Multidimensional IRT and the Cost of Dimensionality Misspecification

When item responses are generated by a multidimensional IRT model but scored using a unidimensional model, how much predictive accuracy is lost? The answer depends on two things: how correlated the latent dimensions are, and how items load on those dimensions.

This simulation generates data from a compensatory 2D-2PL model,

\[P(Y_{ij}=1\mid\theta_{1i},\theta_{2i}) = \frac{1}{1+\exp\!\bigl(-(a_{1j}\,\theta_{1i}+a_{2j}\,\theta_{2i}+d_j)\bigr)},\]

and fits a unidimensional 2PL to recover person scores.
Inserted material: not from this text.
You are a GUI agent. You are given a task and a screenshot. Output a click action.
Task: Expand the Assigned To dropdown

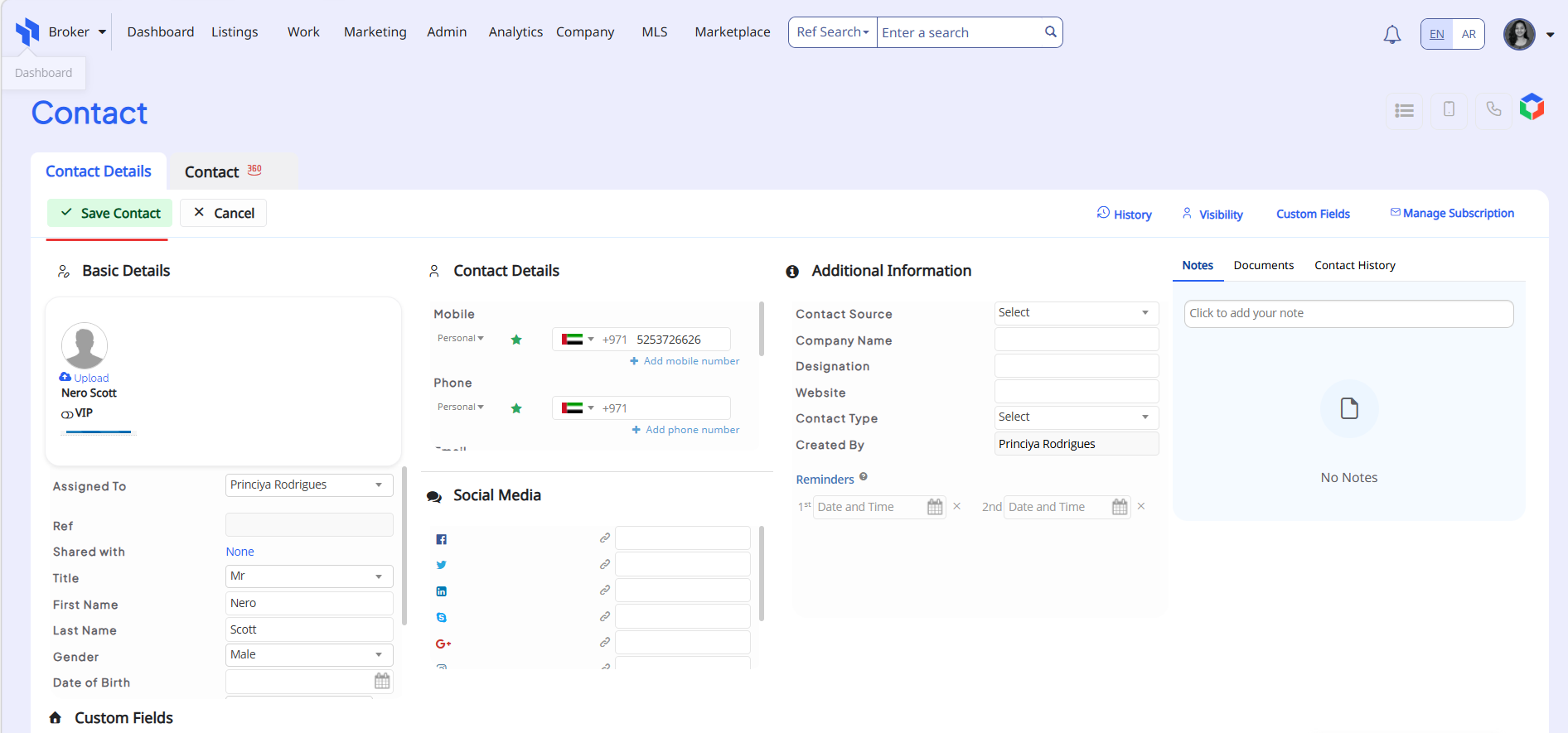[x=308, y=485]
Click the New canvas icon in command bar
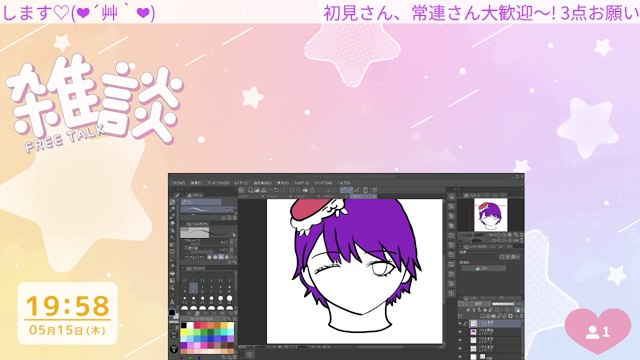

The dimensions \((\theta_1,\theta_2)\) are drawn from a bivariate standard normal with inter-dimension correlation \(\rho\), which is varied across the x-axis.

Loading balance (M). Each item has one randomly assigned dominant dimension. Base loadings \(a_{1,j}\) and \(a_{2,j}\) are drawn independently from Uniform(0.5, 1.5). If dimension 1 is dominant, the item’s loadings are \((a_{1,j},\; M \times a_{2,j})\); if dimension 2 is dominant, they are \((M \times a_{1,j},\; a_{2,j})\).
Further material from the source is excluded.